Social determinants of health (SDOH) such as food insecurity and housing instability can determine health outcomes, but the healthcare industry isn't effectively collecting SDOH data or addressing social needs that can affect a person’s health, according to a new report by the National Quality Forum.
The NQF worked with CMS and other stakeholders to develop a framework for how Medicaid can address social determinants.
They created a plan that makes state Medicaid programs hubs that support the healthcare system in addressing SDOH. The report’s recommendations would allow state Medicaid programs to “better assess and address social needs in healthcare,” NQF said.
Providers increasingly see the connection between social factors and health. For example, a lack of transportation can affect patients getting to appointments and lack of food or housing can impact patients living with chronic conditions.
In a recent interview with Healthcare Dive, Dr. Amy Flaster, an assistant medical director for the Center for Population Health at Partners HealthCare in Boston, a physician at Brigham & Women’s Hospital and vice president for health management and care management at Health Catalyst, said population health management efforts work best when SDOH are taken into account.
Payers are increasingly incentivizing providers to address these social issues. Pay-for-performance and alternative payment models can integrate SDOH into reimbursement plans. Massachusetts was the first state in the nation in October 2016 to create a Medicaid payment model that added SDOH variables to medical diagnoses, age and sex.

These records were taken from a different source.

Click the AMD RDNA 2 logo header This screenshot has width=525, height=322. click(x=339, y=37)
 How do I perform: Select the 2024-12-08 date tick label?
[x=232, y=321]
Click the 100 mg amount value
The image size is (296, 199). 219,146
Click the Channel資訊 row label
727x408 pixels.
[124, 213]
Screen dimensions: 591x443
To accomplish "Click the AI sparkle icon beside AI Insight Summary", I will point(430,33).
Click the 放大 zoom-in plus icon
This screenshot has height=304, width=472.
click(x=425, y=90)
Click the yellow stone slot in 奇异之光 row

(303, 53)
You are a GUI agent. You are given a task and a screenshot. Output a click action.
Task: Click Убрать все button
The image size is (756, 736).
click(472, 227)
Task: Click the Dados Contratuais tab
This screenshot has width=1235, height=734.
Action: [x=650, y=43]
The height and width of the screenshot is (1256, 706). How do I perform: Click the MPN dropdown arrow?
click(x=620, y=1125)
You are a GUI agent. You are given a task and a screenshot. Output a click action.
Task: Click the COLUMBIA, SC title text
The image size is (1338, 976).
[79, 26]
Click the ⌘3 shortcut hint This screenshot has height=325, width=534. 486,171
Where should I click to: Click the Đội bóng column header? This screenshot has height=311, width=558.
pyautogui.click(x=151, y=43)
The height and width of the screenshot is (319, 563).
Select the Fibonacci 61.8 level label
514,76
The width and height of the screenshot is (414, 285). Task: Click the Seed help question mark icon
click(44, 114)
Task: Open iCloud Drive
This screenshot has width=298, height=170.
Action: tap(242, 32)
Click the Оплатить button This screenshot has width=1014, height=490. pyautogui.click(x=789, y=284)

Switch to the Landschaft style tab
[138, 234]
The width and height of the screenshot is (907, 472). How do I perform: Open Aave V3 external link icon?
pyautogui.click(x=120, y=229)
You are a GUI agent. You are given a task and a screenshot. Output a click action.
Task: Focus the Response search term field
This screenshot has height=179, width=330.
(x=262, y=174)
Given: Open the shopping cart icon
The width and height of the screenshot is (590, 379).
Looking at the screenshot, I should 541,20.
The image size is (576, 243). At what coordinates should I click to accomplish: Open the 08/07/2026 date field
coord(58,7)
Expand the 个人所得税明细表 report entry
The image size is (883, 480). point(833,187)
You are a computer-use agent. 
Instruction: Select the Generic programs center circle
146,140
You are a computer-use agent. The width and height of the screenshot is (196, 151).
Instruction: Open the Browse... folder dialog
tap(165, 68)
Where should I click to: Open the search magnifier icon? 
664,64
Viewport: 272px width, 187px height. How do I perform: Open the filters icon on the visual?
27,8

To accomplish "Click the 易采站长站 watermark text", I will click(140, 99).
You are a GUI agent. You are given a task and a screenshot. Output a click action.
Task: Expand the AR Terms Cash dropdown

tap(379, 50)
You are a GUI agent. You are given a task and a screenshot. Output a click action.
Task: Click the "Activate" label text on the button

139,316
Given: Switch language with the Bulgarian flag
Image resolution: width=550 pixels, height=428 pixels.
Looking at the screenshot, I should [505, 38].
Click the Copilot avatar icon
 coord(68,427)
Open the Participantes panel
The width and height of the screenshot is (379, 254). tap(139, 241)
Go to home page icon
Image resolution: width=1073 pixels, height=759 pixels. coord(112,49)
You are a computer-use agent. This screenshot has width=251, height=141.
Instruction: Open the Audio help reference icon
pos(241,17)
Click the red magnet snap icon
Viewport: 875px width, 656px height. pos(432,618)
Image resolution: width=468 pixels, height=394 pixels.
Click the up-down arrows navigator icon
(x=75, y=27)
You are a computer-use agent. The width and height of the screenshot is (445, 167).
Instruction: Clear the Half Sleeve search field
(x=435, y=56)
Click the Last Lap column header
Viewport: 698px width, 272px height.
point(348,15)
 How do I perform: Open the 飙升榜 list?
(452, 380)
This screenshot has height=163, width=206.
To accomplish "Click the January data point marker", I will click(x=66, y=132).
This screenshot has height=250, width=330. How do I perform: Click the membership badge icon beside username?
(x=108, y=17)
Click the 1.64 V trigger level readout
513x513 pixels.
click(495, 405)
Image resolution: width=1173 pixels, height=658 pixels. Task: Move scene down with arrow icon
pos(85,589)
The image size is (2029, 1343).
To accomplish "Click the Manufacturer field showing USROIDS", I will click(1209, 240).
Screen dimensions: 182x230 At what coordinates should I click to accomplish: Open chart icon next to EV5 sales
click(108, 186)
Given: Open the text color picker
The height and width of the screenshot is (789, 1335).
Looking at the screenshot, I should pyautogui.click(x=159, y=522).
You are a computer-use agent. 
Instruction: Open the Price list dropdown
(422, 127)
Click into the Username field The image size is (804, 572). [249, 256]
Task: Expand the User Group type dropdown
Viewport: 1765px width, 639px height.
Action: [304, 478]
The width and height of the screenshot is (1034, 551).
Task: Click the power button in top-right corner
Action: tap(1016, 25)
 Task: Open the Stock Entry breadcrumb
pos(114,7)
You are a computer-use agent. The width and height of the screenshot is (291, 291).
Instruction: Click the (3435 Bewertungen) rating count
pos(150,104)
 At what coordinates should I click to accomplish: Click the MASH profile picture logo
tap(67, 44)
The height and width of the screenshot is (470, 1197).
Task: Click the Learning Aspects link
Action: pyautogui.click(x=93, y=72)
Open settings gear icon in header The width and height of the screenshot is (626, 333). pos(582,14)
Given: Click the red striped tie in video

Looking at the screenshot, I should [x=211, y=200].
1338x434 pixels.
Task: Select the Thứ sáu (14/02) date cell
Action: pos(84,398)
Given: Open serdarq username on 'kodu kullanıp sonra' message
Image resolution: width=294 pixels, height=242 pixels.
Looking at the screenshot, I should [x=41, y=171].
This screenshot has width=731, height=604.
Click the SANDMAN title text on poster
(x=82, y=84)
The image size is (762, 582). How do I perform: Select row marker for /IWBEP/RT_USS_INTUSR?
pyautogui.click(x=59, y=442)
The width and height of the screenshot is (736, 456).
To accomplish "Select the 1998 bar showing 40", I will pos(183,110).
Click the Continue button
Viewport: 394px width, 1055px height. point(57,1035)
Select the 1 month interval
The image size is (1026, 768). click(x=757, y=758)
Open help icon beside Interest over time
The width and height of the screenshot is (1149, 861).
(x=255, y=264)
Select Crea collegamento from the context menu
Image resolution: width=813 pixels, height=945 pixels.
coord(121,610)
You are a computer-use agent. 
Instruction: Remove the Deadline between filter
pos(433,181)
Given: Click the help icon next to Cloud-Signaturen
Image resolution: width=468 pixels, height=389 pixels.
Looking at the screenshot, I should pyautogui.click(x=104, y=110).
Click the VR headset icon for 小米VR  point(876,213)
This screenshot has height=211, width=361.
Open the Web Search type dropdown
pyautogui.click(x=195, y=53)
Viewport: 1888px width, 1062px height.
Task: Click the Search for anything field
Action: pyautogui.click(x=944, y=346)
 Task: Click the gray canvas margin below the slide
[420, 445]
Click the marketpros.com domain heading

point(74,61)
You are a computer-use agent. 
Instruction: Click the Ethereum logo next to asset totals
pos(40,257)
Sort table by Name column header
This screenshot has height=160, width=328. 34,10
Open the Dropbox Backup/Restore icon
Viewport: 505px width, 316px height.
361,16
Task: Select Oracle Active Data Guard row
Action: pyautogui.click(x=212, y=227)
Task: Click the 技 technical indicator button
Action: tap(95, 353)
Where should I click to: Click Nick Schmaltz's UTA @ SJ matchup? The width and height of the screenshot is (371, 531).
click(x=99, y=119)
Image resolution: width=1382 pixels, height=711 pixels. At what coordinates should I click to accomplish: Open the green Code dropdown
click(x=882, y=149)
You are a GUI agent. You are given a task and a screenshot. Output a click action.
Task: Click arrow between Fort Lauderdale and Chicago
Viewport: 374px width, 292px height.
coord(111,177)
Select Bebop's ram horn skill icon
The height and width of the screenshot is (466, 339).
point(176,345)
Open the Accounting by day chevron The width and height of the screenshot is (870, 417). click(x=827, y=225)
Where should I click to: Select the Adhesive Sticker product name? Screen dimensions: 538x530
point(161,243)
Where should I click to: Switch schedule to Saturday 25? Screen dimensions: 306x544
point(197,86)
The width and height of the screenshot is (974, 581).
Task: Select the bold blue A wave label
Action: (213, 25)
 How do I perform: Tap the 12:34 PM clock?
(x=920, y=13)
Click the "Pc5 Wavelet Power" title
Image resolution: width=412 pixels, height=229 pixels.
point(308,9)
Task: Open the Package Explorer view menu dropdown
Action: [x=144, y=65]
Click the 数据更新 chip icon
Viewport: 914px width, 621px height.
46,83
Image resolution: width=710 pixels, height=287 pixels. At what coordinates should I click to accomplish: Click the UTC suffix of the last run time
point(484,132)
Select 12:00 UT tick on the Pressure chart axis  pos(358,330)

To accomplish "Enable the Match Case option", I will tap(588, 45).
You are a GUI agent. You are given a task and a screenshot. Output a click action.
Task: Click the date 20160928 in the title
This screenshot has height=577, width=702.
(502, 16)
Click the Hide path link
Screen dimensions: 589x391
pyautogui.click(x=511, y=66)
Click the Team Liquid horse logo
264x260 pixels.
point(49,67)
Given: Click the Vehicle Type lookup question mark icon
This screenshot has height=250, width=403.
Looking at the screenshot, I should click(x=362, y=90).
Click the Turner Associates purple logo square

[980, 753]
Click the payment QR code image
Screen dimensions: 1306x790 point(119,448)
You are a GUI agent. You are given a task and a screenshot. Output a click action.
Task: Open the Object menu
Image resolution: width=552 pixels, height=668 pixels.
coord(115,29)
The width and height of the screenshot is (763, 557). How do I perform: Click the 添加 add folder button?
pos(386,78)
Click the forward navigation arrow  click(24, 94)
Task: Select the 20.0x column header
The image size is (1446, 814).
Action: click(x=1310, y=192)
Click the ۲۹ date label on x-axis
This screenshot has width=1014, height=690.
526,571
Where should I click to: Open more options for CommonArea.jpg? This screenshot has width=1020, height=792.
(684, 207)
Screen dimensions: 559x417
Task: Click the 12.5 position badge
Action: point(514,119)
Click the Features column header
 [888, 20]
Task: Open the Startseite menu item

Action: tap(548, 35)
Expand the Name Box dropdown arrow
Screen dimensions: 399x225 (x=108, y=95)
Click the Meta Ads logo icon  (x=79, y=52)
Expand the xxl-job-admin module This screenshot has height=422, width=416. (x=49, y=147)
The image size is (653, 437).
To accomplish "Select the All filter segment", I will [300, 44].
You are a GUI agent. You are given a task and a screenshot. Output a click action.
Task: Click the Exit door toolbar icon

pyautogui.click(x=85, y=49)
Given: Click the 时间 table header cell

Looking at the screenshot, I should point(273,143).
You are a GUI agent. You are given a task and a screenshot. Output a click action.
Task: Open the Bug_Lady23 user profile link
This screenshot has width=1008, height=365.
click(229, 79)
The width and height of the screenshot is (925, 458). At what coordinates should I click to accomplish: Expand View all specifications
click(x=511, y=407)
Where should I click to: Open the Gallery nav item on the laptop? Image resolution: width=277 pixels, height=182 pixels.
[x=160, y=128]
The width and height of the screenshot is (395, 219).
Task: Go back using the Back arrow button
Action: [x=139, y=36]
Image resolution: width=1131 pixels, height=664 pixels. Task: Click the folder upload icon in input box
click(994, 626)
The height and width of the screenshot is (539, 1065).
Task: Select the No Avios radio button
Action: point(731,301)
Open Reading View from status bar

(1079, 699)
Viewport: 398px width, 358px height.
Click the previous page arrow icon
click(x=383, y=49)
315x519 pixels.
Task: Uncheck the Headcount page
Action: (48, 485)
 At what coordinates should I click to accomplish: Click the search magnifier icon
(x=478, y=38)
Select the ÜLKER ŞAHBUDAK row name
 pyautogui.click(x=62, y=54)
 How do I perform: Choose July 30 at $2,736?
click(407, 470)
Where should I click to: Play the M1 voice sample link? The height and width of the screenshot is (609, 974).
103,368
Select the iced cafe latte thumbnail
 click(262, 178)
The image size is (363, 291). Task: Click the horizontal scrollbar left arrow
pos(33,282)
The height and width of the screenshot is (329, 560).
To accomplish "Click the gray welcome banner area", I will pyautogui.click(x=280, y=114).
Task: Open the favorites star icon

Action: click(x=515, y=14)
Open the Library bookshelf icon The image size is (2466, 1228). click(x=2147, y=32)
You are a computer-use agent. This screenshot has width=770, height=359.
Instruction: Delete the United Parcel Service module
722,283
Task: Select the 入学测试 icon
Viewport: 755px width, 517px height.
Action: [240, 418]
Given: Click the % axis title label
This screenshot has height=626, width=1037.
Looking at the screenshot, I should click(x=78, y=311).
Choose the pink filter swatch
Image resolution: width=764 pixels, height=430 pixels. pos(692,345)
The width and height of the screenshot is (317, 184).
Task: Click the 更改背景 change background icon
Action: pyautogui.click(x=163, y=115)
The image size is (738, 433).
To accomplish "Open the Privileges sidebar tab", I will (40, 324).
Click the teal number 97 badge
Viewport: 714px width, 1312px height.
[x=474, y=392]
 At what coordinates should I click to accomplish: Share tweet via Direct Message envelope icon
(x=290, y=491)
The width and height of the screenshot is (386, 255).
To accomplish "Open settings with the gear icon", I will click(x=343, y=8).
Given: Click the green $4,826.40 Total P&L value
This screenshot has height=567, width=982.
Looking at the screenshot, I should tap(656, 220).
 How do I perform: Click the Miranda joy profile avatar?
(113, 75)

The NQF said many Medicaid programs address SDOH and collect data to bring together health and non-health services to address the social problems, but it’s not often in an organized way. Medicaid programs can help overcome SDOH barriers “by strengthening linkages between the community and healthcare systems, facilitating the exchange of information, and leveraging payment methods and incentivizing the discovery of new ways to deliver care and the adoption of best practices,” according to the report.
The panel offered six suggestions to support implementing the framework:
- Acknowledge that Medicaid has a role in addressing SDOH.
- Create a comprehensive, accessible, routinely updated list of community resources.
- Harmonize tools that assess SDOH.
- Create standards for inputting and extracting social needs data from EHRs.
- Increase information sharing between government agencies.
- Expand the use of waivers and demonstration projects to learn what works best for screening and addressing SDOH.
More focus on social determinants from a payer as prominent as CMS could push more providers to invest in compatible EHR tools and pursue relationships with community groups.
“State Medicaid programs should leverage their role as a major payer for health services to coordinate partnerships between health systems and community service providers, incentivize data collection and link Medicaid enrollee data to other data sources that can be used to assess social needs like food insecurity and housing instability. Ultimately, these efforts will lead to a more holistic approach to improve the health populations with the greatest need,” according to the NQF.
Medicaid taking on a more active role would also likely spread to private payers. Aetna is already working in the area of social factors in healthcare. The insurer invests in population health projects that look to reduce chronic diseases, provide walkable neighborhoods and improve quality of life. An Aetna Foundation-financed study found that investments in certain areas did result in better health outcomes.